Required action: Output every line from the beginning of the records through the line that contains "Task: Like the comment with 17 likes", exactly as it appears.

=-=-=-=-=

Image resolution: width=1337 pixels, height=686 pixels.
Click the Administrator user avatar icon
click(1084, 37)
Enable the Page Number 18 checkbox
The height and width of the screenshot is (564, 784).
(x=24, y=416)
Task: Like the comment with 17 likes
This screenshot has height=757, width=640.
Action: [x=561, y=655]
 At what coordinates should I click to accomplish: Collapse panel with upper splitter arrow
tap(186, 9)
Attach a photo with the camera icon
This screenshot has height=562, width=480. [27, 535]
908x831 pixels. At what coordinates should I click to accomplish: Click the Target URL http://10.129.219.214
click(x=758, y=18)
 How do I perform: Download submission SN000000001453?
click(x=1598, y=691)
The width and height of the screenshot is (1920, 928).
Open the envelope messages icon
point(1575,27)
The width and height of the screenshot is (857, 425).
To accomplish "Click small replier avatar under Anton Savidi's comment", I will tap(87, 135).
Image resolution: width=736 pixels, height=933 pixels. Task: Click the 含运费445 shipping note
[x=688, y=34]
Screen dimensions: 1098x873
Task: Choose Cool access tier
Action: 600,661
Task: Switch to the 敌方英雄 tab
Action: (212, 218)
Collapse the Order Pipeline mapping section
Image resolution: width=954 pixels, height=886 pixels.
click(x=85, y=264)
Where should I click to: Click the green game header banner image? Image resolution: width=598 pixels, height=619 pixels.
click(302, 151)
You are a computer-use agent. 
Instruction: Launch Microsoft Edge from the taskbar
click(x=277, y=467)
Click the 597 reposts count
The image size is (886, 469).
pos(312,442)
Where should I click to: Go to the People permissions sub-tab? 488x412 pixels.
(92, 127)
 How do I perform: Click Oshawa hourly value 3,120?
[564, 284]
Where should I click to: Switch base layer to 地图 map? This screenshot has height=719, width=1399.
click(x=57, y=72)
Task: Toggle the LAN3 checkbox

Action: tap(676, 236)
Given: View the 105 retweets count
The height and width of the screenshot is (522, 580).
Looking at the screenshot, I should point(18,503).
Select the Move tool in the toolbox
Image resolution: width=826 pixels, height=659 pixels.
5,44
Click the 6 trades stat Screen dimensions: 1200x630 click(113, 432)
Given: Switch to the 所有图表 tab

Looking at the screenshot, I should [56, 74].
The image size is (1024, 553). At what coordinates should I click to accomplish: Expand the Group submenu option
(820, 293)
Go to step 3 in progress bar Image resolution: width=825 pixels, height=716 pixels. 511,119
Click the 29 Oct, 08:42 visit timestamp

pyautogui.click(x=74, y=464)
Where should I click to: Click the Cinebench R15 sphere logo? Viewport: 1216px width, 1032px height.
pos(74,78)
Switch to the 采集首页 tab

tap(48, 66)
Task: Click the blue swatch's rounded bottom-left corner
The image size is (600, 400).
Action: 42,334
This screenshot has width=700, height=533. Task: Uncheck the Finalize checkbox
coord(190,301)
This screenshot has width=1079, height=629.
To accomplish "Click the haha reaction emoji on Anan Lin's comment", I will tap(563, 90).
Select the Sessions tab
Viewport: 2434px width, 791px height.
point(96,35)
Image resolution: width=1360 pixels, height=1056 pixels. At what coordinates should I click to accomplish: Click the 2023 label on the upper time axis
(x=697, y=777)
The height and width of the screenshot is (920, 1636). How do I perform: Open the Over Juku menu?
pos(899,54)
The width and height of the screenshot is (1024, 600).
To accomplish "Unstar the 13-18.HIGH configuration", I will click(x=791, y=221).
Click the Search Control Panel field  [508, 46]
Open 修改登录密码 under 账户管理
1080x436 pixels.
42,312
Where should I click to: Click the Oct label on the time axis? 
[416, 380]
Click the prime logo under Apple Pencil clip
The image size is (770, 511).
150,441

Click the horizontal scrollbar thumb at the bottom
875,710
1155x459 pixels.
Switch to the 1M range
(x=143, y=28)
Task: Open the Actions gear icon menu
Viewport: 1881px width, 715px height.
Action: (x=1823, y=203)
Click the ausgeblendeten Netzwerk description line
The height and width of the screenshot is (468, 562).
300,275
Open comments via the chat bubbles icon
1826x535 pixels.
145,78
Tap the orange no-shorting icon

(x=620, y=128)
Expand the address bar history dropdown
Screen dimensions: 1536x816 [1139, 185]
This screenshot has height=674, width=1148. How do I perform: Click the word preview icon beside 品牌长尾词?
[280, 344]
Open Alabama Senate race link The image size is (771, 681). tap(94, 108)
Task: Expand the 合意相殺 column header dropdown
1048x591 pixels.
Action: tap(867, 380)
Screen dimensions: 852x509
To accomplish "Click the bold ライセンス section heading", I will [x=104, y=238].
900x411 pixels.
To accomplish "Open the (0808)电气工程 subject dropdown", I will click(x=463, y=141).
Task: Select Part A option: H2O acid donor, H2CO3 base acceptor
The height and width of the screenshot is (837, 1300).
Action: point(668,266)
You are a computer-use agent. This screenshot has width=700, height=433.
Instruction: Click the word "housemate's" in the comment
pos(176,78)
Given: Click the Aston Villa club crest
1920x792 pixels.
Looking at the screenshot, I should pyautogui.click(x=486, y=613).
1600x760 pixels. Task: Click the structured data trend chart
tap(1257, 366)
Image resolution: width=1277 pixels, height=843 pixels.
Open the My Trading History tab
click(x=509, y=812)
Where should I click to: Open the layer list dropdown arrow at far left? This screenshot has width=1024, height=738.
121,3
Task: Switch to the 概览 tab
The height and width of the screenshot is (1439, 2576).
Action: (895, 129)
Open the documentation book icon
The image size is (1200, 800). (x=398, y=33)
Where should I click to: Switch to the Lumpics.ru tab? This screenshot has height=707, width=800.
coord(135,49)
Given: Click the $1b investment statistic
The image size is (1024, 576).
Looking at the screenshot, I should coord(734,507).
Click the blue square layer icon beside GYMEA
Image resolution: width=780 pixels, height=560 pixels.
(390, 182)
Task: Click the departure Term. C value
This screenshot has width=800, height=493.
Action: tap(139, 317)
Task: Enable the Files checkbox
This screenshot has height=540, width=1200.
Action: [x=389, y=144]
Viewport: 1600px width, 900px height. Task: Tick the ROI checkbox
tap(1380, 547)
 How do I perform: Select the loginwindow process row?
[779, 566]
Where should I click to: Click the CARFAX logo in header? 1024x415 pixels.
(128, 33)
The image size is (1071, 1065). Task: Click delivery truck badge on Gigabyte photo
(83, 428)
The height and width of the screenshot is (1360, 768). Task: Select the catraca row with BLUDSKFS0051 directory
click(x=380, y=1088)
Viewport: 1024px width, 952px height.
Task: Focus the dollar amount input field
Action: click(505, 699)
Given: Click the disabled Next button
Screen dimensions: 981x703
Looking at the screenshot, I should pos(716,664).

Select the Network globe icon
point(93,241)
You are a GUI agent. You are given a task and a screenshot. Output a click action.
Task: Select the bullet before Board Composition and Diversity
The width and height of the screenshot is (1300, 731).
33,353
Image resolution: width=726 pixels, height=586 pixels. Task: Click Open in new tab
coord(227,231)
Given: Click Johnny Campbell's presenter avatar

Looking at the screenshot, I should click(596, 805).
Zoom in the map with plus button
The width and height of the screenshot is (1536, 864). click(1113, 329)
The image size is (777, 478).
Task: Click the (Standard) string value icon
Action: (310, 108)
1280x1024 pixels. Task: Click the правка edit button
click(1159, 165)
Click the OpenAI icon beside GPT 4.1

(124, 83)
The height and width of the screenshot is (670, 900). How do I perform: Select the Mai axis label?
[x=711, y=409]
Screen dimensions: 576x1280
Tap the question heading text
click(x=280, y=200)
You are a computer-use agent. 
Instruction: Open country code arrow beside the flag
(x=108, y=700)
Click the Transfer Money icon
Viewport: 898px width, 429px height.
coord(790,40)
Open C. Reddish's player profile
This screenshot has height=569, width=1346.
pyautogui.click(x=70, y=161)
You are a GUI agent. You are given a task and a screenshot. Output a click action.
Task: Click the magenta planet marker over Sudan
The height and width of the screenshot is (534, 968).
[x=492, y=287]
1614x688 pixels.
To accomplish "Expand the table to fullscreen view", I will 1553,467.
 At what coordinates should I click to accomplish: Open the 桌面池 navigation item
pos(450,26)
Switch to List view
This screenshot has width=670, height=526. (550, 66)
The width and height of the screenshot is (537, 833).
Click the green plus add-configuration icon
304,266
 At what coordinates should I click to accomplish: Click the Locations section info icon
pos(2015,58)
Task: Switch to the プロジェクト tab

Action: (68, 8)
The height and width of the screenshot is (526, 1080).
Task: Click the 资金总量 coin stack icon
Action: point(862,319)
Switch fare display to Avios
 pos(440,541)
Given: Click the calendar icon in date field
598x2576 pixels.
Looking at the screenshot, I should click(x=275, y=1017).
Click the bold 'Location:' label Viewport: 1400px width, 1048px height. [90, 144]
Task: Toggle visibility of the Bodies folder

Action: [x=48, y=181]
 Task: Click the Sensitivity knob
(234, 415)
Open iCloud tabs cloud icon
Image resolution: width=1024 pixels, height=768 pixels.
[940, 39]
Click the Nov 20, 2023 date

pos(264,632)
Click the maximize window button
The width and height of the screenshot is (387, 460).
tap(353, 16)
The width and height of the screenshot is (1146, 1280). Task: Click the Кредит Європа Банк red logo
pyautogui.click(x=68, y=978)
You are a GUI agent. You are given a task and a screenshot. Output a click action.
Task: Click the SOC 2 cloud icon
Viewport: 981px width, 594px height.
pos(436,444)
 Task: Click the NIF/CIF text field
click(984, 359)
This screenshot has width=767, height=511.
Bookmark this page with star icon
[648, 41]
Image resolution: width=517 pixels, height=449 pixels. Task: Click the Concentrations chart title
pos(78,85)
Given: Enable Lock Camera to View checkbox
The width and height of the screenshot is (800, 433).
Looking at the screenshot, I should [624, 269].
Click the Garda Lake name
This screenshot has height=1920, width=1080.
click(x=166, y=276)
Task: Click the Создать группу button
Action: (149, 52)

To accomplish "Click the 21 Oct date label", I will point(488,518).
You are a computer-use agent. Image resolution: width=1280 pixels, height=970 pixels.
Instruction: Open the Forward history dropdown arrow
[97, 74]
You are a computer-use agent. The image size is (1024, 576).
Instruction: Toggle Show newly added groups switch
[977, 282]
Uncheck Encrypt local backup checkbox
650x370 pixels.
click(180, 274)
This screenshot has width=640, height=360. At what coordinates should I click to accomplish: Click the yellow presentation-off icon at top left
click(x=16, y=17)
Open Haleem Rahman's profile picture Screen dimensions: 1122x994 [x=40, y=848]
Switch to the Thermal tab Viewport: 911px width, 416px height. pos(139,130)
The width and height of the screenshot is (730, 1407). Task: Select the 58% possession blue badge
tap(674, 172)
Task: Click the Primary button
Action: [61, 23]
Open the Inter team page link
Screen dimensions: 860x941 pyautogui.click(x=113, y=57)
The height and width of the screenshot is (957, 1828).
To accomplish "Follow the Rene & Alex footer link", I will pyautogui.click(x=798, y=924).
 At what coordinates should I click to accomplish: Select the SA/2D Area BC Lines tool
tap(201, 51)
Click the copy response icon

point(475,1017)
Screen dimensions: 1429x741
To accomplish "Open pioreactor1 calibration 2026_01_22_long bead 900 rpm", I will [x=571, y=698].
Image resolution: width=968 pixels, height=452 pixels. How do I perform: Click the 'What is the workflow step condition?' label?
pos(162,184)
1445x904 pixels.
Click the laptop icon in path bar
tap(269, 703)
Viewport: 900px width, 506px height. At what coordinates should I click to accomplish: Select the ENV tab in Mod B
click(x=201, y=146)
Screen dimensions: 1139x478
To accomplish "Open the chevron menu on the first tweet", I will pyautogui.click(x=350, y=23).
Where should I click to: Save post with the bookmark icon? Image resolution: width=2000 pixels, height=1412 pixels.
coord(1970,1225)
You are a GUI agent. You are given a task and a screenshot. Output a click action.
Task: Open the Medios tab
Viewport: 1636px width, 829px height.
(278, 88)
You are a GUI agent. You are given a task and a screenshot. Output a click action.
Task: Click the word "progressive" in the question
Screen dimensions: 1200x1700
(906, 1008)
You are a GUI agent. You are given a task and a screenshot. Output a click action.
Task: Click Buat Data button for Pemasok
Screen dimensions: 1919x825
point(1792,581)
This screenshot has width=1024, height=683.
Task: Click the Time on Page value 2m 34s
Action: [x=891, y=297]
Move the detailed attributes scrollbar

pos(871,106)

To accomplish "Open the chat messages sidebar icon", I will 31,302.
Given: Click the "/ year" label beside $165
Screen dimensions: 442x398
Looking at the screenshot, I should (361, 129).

=-=-=-=-=

Answer below:
Image resolution: width=1337 pixels, height=686 pixels.
Click the Administrator user avatar icon
click(1084, 37)
Enable the Page Number 18 checkbox
The height and width of the screenshot is (564, 784).
(x=24, y=416)
Task: Like the comment with 17 likes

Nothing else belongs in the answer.